Thailand has become a model nation for the elimination of MTCT of HIV and other countries can borrow some of the lessons learnt. Their success can be credited to their commitment to a four-fold strategy developed by an inter-agency task team led by the World Health Organization (WHO) and UNICEF:
- Primary prevention of HIV infection among women of childbearing age
- Prevent unintended pregnancies among women living with HIV
- Prevent HIV transmission from a woman living with HIV to her infant
- Provide appropriate treatment, care and support to mothers living with HIV and their children and families
In a press release by UNAIDS, Michel Sidibe, Executive Director stated: “Thailand has turned around its epidemic and transformed the lives of thousands of women and children affected by HIV. Thailand’s progress shows how much can be achieved when science and medicine are underpinned by sustained political commitment.”
Sustained effort in preventing new HIV infections in women of child-bearing age has been a major contributor.
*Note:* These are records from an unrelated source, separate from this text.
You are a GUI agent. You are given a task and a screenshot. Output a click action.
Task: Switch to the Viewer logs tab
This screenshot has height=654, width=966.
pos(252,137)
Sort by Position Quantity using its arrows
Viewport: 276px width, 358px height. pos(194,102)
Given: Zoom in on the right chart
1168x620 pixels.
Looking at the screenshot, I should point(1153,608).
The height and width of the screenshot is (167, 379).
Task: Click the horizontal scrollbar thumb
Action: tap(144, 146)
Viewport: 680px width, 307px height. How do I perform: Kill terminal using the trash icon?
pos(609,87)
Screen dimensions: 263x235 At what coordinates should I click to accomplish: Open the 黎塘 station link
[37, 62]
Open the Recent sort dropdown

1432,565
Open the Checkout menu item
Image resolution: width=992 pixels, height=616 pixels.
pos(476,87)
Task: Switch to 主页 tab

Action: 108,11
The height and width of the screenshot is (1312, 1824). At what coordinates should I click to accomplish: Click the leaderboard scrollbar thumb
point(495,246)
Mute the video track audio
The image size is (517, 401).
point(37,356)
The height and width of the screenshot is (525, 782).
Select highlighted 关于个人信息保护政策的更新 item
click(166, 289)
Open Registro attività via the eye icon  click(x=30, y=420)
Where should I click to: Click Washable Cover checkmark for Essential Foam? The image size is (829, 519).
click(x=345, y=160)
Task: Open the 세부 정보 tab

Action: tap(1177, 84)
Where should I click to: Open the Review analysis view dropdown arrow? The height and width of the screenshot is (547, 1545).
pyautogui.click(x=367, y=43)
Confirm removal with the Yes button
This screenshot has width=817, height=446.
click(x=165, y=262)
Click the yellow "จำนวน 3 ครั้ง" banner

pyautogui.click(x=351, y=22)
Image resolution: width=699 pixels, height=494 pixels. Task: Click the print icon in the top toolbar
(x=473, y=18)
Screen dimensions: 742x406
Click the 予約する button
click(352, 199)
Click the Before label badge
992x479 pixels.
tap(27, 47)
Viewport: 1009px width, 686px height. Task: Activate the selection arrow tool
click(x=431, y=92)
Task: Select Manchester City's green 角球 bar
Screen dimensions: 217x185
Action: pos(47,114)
Thailand implemented what has come to be known as the 100% Condom Programme. The programme promotes 100% condom use with commercial sex workers: preventing new HIV infections and unintended pregnancies in women of reproductive age.
Mothers living with AIDS pose the risk of MTCT by 20 to 40 percent during pregnancy, labor, delivery, or through breastfeeding. To curtail the risk of transmission, the government provided free infant formula to children of mothers living with HIV. The government also provided free Anti-Retroviral Treatment (ART) for both HIV-infected mothers and their children.
The Thai government’s commitment to providing free antenatal care, delivery and HIV treatment to all pregnant women has significantly contributed to the eradication of MTCT of HIV. This commitment includes both documented and undocumented pregnant immigrants.
Thailand has invested heavily in strong maternal and child health care and national AIDS prevention measures. This is a stellar example of what good policy and great commitment can do to make real change happen. According to Dr Karin of UNICEF, this has achievement has inspired other countries in the Asia-Pacific region into action.